[INPUT RECORDS — start]
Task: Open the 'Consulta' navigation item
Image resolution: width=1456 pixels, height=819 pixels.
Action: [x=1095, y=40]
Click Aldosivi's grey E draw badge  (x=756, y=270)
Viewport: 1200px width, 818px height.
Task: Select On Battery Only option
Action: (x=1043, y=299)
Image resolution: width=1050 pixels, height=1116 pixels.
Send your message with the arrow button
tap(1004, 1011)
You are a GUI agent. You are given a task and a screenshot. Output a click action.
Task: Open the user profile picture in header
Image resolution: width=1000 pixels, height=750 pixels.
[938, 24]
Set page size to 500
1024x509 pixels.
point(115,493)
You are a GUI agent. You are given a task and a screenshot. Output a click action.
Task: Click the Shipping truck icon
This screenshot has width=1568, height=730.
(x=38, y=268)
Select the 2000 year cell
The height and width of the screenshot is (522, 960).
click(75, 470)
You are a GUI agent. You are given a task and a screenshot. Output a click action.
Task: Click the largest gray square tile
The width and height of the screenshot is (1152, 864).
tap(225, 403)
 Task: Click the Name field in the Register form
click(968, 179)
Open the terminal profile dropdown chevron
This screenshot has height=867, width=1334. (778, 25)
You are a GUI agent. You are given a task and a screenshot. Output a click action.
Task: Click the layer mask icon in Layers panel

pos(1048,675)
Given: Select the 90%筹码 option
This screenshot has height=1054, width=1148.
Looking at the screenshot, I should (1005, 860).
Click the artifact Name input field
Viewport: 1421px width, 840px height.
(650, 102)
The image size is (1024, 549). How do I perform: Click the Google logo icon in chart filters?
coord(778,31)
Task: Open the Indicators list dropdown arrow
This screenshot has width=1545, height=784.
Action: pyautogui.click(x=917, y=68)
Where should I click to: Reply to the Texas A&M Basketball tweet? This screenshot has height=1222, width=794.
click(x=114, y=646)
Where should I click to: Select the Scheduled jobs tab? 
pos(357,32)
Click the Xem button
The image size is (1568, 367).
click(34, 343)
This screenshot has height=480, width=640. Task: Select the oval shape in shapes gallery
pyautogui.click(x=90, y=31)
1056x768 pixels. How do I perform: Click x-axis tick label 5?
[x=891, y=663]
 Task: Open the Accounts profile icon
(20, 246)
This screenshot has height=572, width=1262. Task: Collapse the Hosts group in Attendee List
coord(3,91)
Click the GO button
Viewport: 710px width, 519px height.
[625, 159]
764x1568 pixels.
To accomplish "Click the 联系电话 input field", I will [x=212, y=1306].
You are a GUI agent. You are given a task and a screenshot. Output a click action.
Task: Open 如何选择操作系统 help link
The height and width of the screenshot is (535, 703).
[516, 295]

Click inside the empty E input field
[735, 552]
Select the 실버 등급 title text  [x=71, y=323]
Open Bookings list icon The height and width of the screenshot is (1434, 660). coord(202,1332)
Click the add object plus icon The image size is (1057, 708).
[INPUT RECORDS — finish]
= DESCRIPTION OF THE TASK =
Word for word, write out the entries above again.

= TASK RESULT =
Task: Open the 'Consulta' navigation item
Image resolution: width=1456 pixels, height=819 pixels.
Action: [x=1095, y=40]
Click Aldosivi's grey E draw badge  (x=756, y=270)
Viewport: 1200px width, 818px height.
Task: Select On Battery Only option
Action: (x=1043, y=299)
Image resolution: width=1050 pixels, height=1116 pixels.
Send your message with the arrow button
tap(1004, 1011)
You are a GUI agent. You are given a task and a screenshot. Output a click action.
Task: Open the user profile picture in header
Image resolution: width=1000 pixels, height=750 pixels.
[938, 24]
Set page size to 500
1024x509 pixels.
point(115,493)
You are a GUI agent. You are given a task and a screenshot. Output a click action.
Task: Click the Shipping truck icon
This screenshot has width=1568, height=730.
(x=38, y=268)
Select the 2000 year cell
The height and width of the screenshot is (522, 960).
click(75, 470)
You are a GUI agent. You are given a task and a screenshot. Output a click action.
Task: Click the largest gray square tile
The width and height of the screenshot is (1152, 864).
tap(225, 403)
 Task: Click the Name field in the Register form
click(968, 179)
Open the terminal profile dropdown chevron
This screenshot has height=867, width=1334. (778, 25)
You are a GUI agent. You are given a task and a screenshot. Output a click action.
Task: Click the layer mask icon in Layers panel

pos(1048,675)
Given: Select the 90%筹码 option
This screenshot has height=1054, width=1148.
Looking at the screenshot, I should (1005, 860).
Click the artifact Name input field
Viewport: 1421px width, 840px height.
(650, 102)
The image size is (1024, 549). How do I perform: Click the Google logo icon in chart filters?
coord(778,31)
Task: Open the Indicators list dropdown arrow
This screenshot has width=1545, height=784.
Action: pyautogui.click(x=917, y=68)
Where should I click to: Reply to the Texas A&M Basketball tweet? This screenshot has height=1222, width=794.
click(x=114, y=646)
Where should I click to: Select the Scheduled jobs tab? 
pos(357,32)
Click the Xem button
The image size is (1568, 367).
click(34, 343)
This screenshot has height=480, width=640. Task: Select the oval shape in shapes gallery
pyautogui.click(x=90, y=31)
1056x768 pixels. How do I perform: Click x-axis tick label 5?
[x=891, y=663]
 Task: Open the Accounts profile icon
(20, 246)
This screenshot has height=572, width=1262. Task: Collapse the Hosts group in Attendee List
coord(3,91)
Click the GO button
Viewport: 710px width, 519px height.
[625, 159]
764x1568 pixels.
To accomplish "Click the 联系电话 input field", I will [x=212, y=1306].
You are a GUI agent. You are given a task and a screenshot. Output a click action.
Task: Open 如何选择操作系统 help link
The height and width of the screenshot is (535, 703).
[516, 295]

Click inside the empty E input field
[735, 552]
Select the 실버 등급 title text  [x=71, y=323]
Open Bookings list icon The height and width of the screenshot is (1434, 660). coord(202,1332)
Click the add object plus icon The image size is (1057, 708).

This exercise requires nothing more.